CS 70

Expected Complexity of Separate Chaining

Remember that you can't calculate an expected complexity unless you have a probability distribution over cases! It's very common that we ourselves make a probabilistic assumption about the distribution of inputs or other factors as a way to model the behavior of the structure.

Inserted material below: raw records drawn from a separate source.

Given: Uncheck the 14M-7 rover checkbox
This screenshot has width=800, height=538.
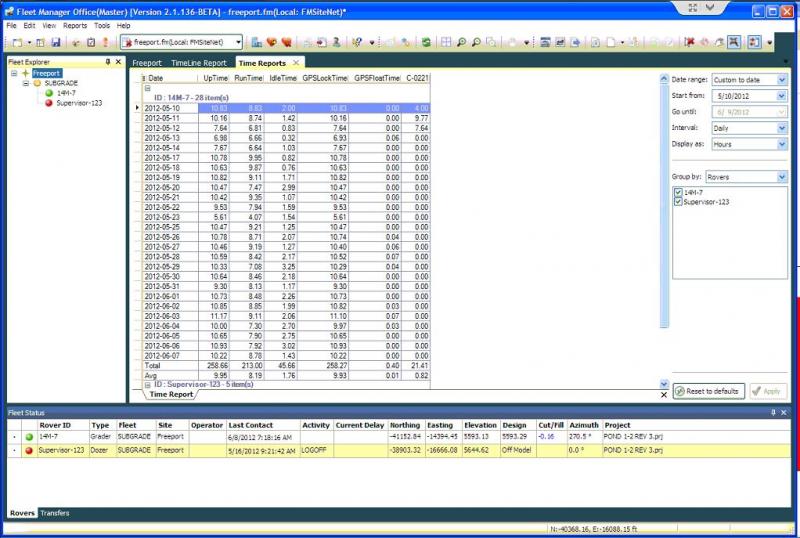Looking at the screenshot, I should click(x=680, y=191).
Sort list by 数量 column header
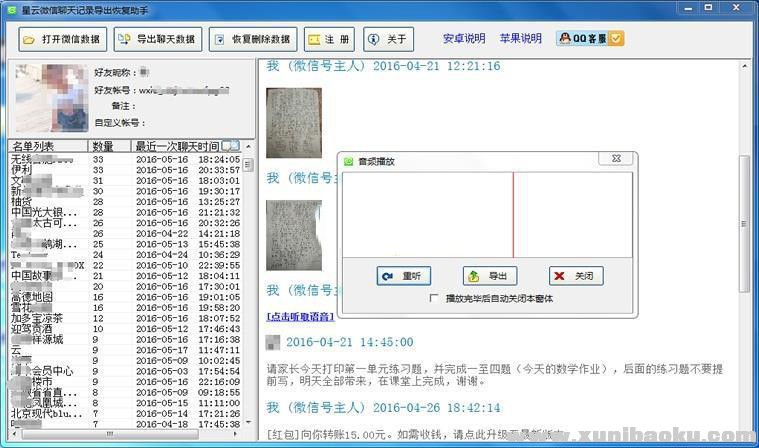The width and height of the screenshot is (759, 448). pyautogui.click(x=103, y=146)
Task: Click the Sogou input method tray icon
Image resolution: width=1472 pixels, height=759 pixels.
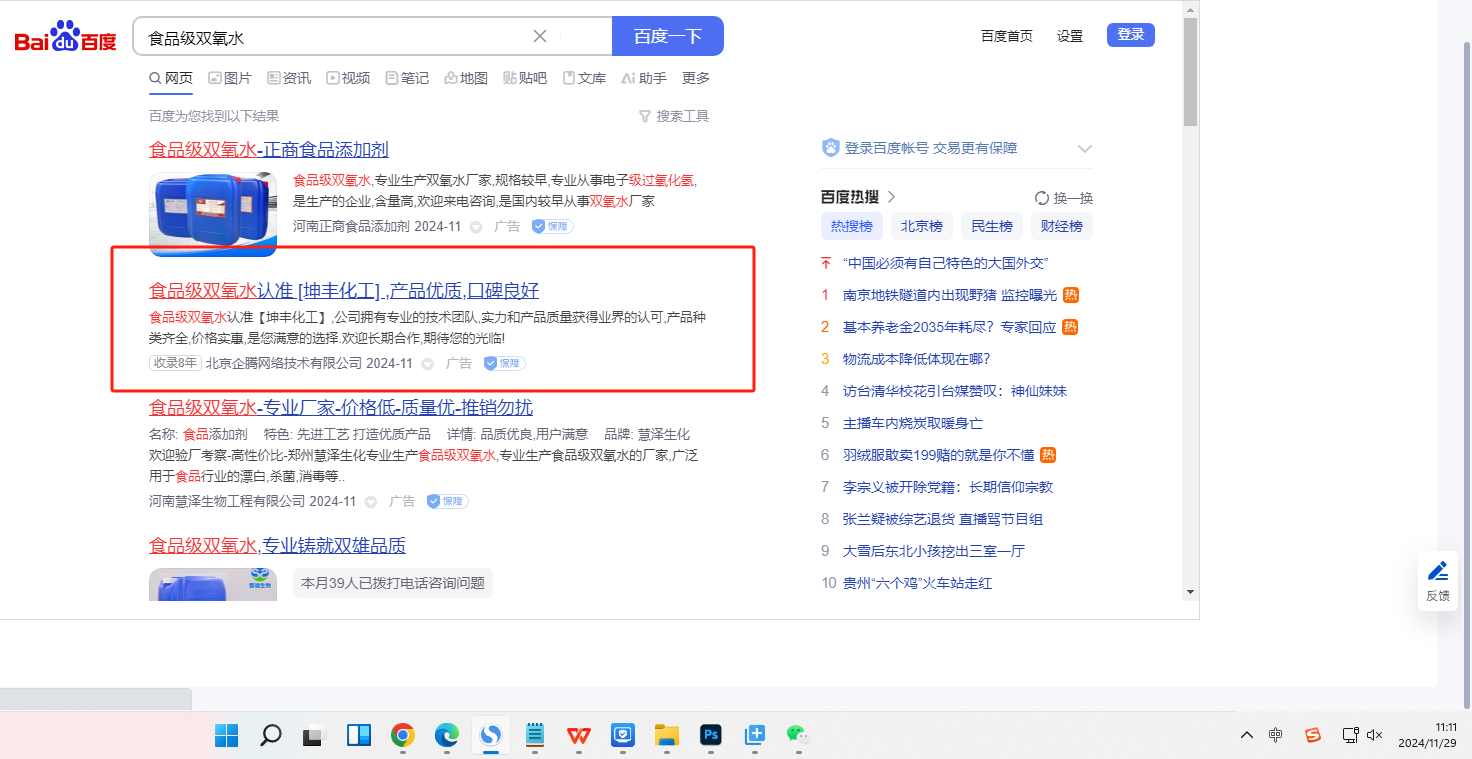Action: (1313, 736)
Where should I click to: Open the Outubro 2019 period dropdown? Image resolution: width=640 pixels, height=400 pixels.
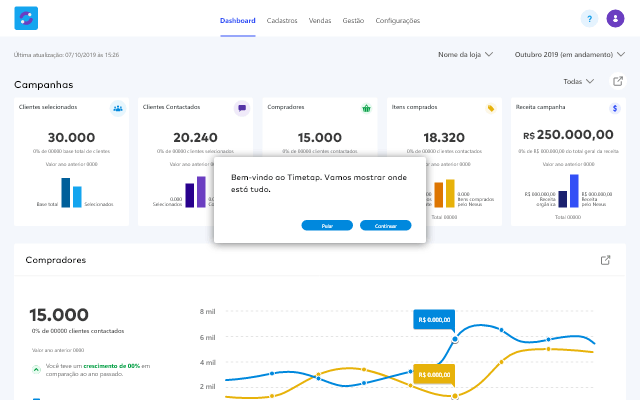click(568, 55)
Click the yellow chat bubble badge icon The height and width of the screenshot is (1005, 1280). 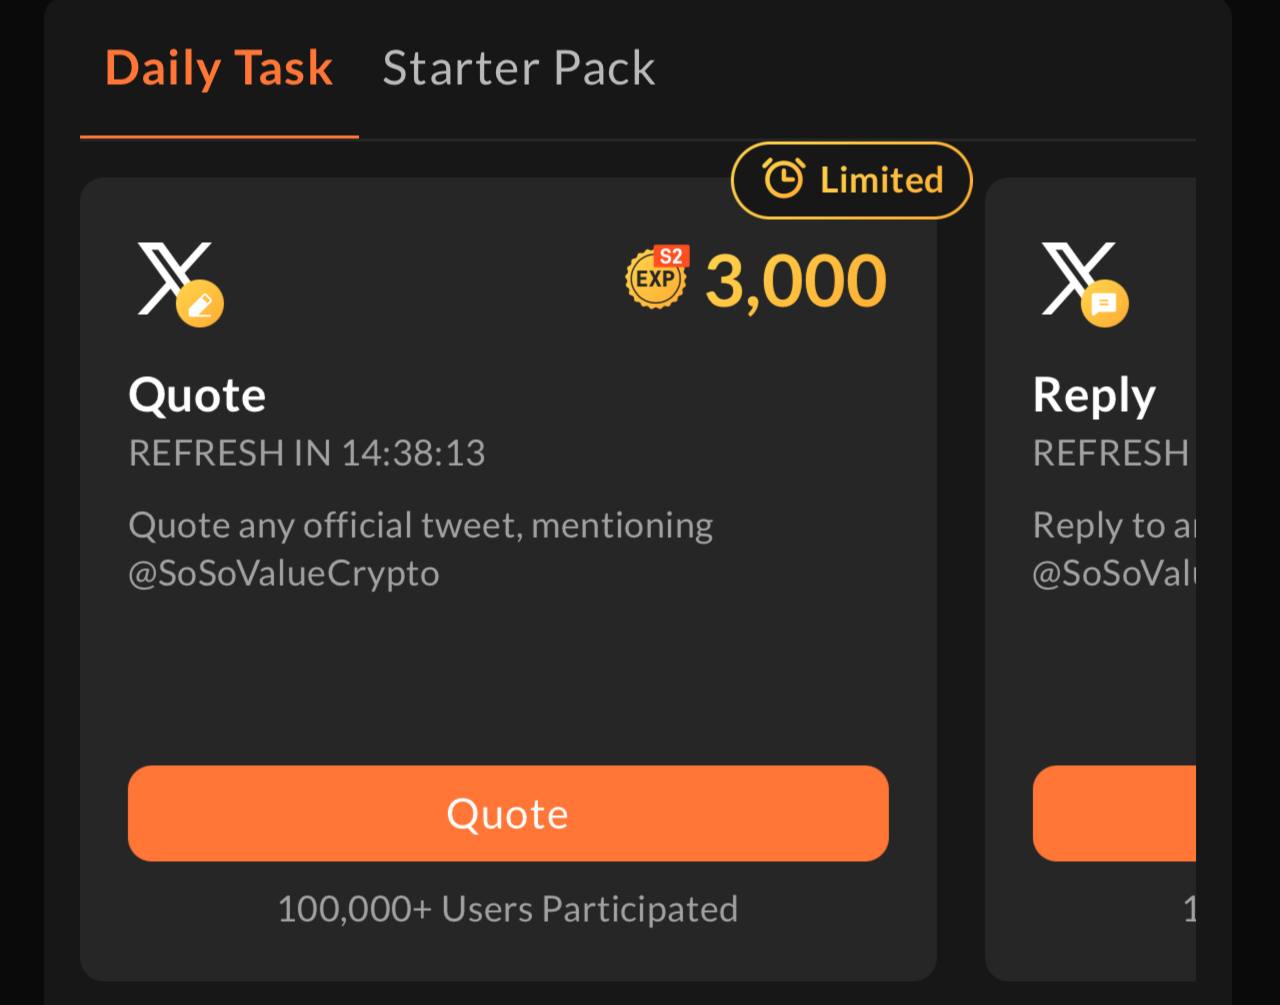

Assumption: We have a good hash function for our key distribution; keys are distributed uniformly across all the buckets. (Statistically, it looks like a uniform random distribution.)

  • Duck speaking

    What if we don't have such a good hash function?

  • LHS Cow speaking

    Then this analysis doesn't apply! We are finding the expected complexity for a good hash function. We're not making any promises about a bad hash function.

  • RHS Cow speaking

    We'll talk more about what makes a good hash function at the end of this lesson.

How Likely Is the Worst Case?

Under our assumption, how likely are we to put all the items in the same bucket?

We'll answer this question in stages…

Chance of Putting an Item in First Bucket

First, let's imagine that we have one item we're adding to our table, what's the chance it'll end up in the very first bucket?

We'll specify that there are a total of \( M \) buckets in the table.

Under our assumption, what is the probability that an item is placed in bucket 0? (Write your answer as a fraction.)

There are \( M \) buckets, and they're all equally likely, so \[ \mathrm{P}(\text{bucket 0}) = \frac{1}{M} \]

Chance of Putting All Items in First Bucket

Now, let's suppose we've put \( N \) items into our hash table. What is the probability that they all the items ended up in the first bucket?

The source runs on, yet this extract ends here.